Start of DATA FOR THIS TASK

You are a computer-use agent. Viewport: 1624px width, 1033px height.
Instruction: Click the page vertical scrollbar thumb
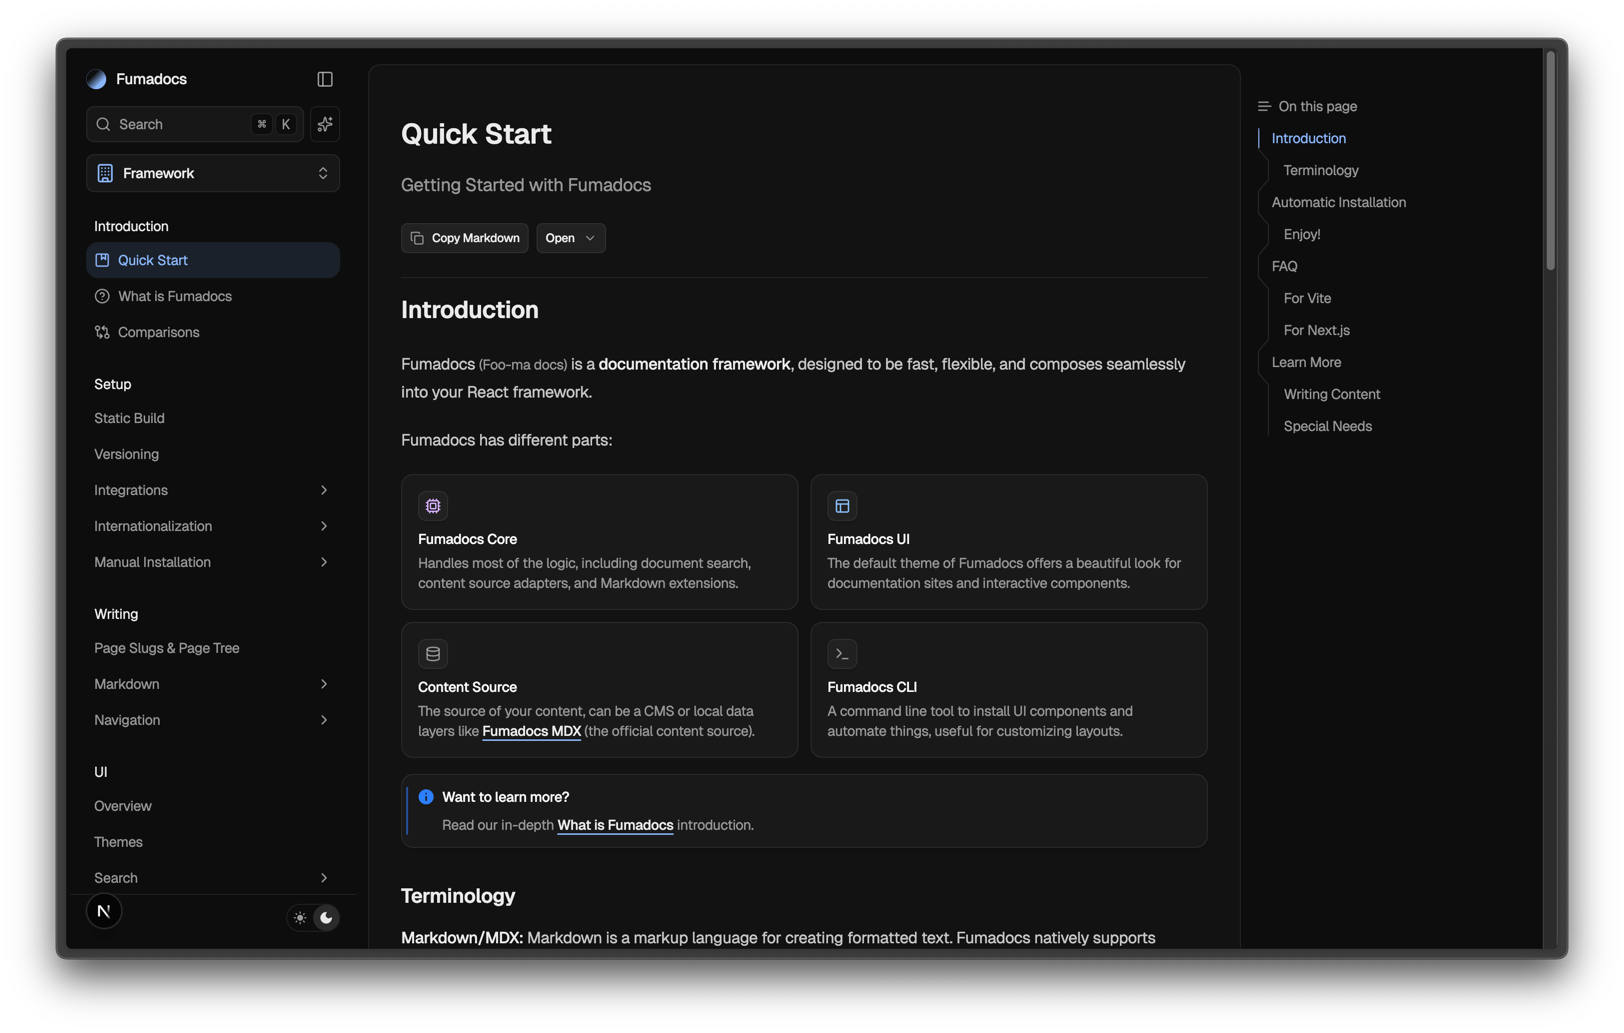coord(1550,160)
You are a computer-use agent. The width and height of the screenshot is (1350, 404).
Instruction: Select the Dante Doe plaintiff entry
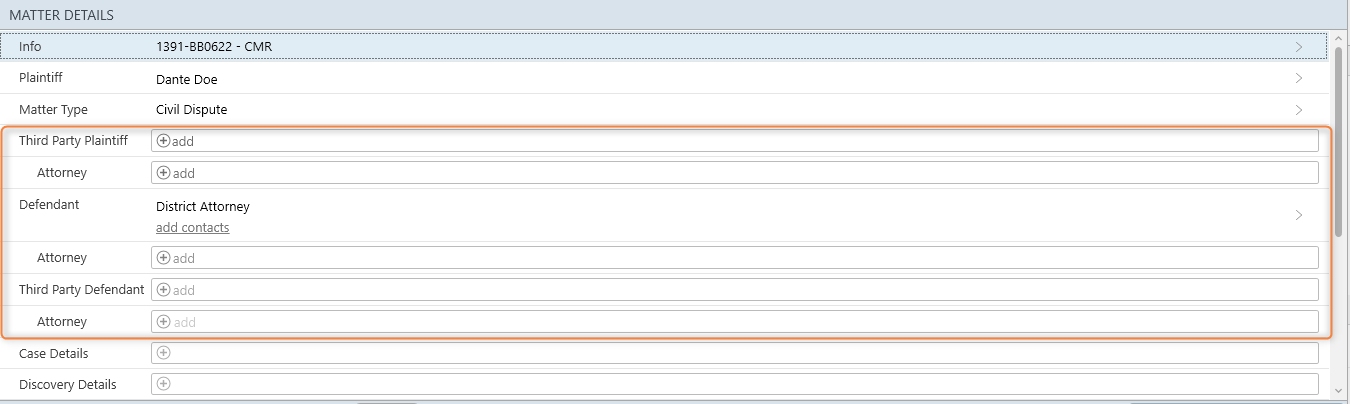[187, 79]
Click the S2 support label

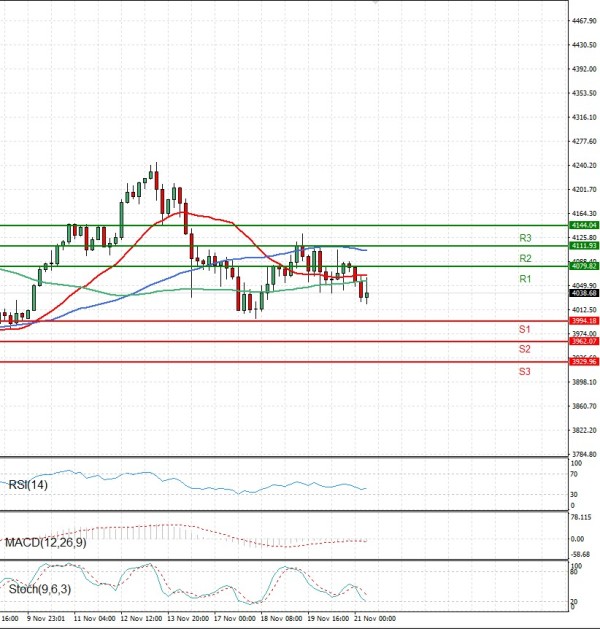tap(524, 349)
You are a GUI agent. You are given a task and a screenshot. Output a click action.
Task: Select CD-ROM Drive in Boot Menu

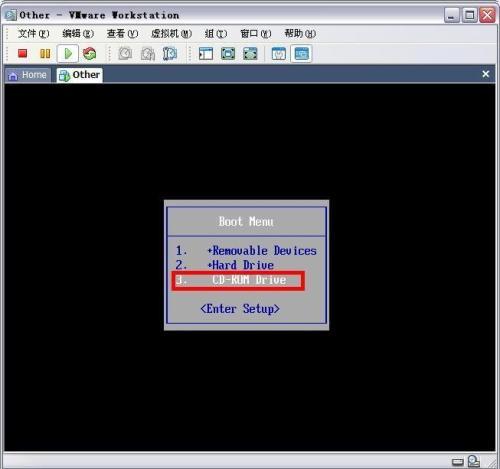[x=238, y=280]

End of DATA FOR THIS TASK

Count of lines with the string "width" in the material above: give that number only.

2